S’il faut bien sûr demeurer circonspects quant aux interprétations de ces tendances, et lucides sur leur gravité, cela n’obère en rien la réalité de ce qui est parallèlement à l’oeuvre dans de très nombreux pays. La conjonction de la vigueur du vote vert et des manifestations des jeunes (et de moins jeunes) pour le climat, les procès en cours contre les Etats pour inaction climatique (Pays-Bas, France), nous font oser une comparaison, qui tient plus du vécu – nous étions sur place – que de l’analyse froide. Nous vivons peut-être un tournant de la même importance que celui de la chute du mur de Berlin, dont le souffle et la portée étaient tels que rien ne pouvait enrayer ce qui était en train de se dérouler sous nos yeux – la fin d’une époque et le début d’une autre.
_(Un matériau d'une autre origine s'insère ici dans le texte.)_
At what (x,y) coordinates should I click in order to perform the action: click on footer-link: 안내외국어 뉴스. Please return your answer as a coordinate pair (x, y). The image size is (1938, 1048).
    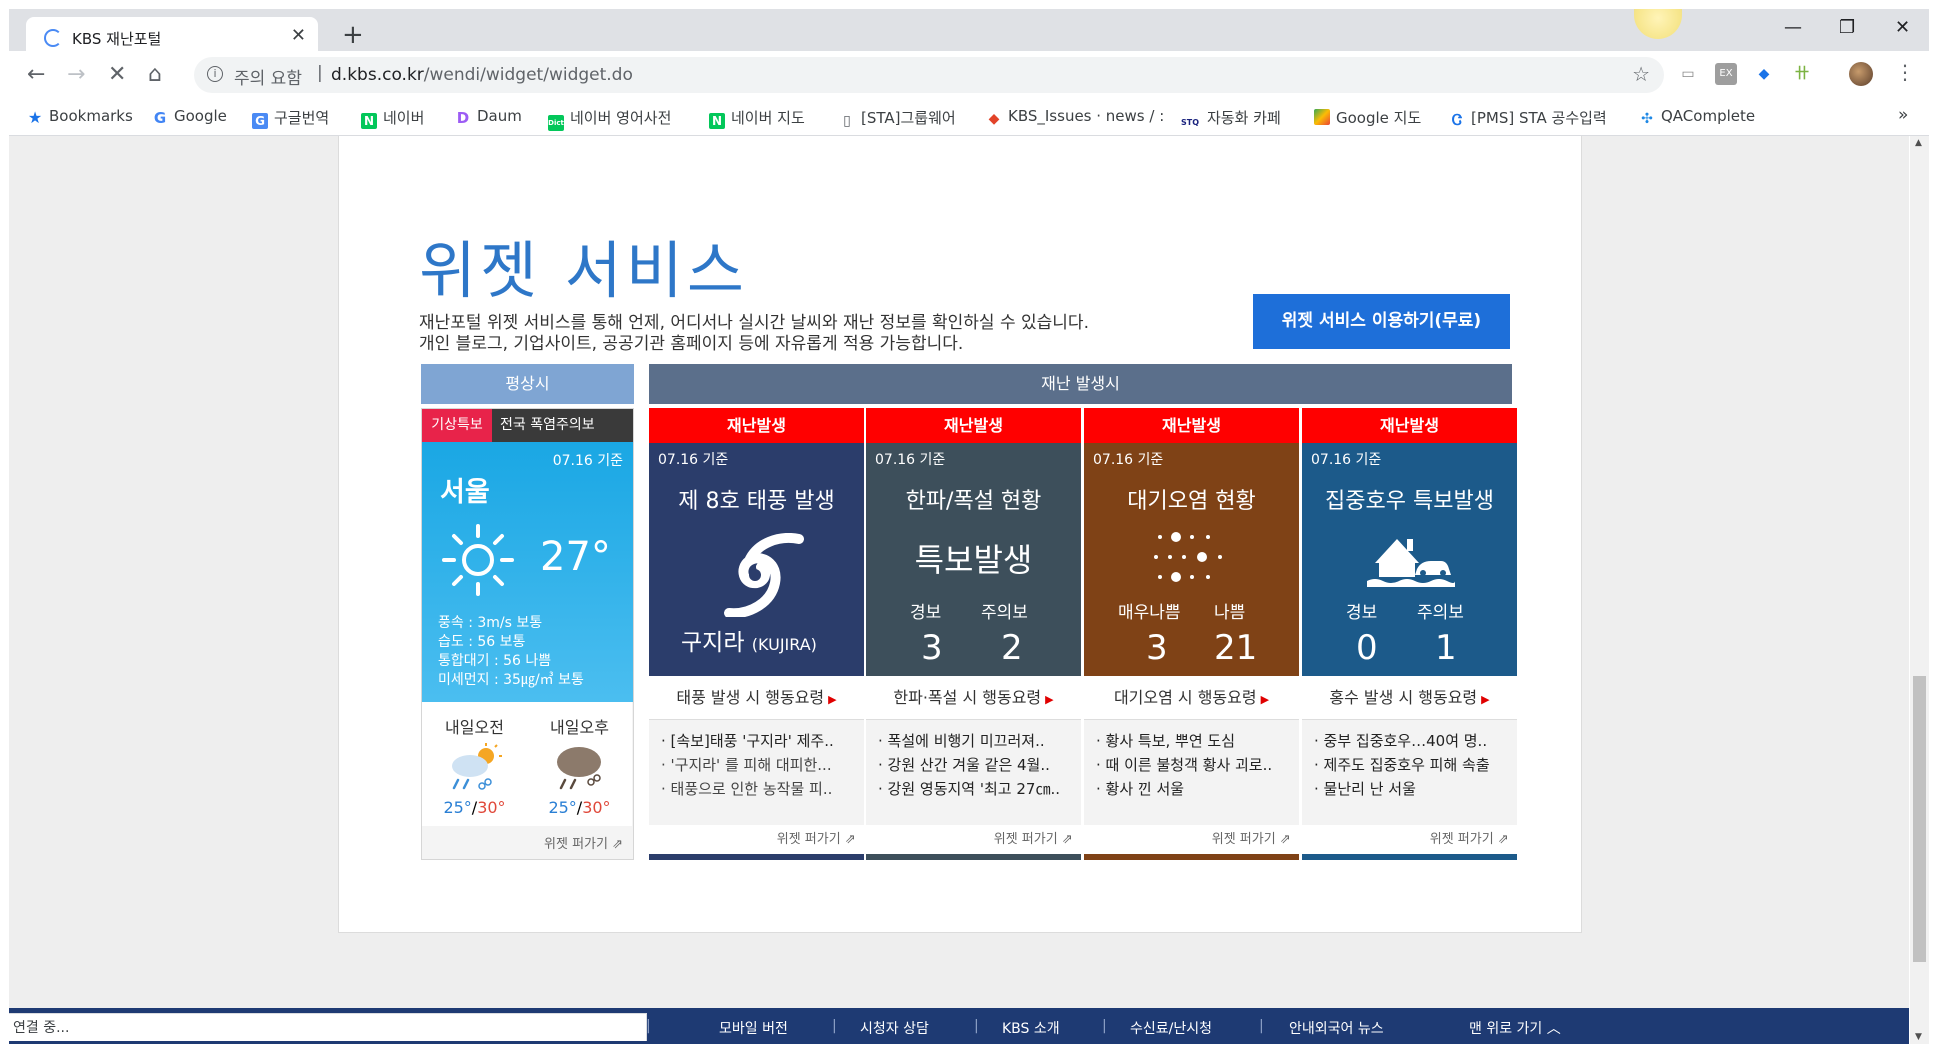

L’heure est aux solutions, aux propositions, à la force des projets transnationaux et au nécessaire renouveau démocratique. Plus que jamais nous sommes conscients de notre rôle de journalistes européens et de passeurs d’idées, artisans à notre échelle du quatrième pouvoir à l’échelle européenne que nous sommes en train, avec vous, de créer et de renforcer. Nous sommes ainsi fiers de vous proposer cette semaine une tribune appelant à la construction d’une méta-nation sous la forme d’une République européenne, signée par le sociologue Alain Caillé, l’ingénieur Thierry Salomon et le philosophe Patrick Viveret, ainsi qu’un article de la politologue (et membre du comité consultatif de VoxEurop) Ulrike Guérot, qui plaide pour une Constitution commune, seule à même de garantir les mêmes droits aux citoyens européens, gage d’une Europe véritablement démocratique.

Députés européens, au travail ! Nous continuerons de faire le nôtre.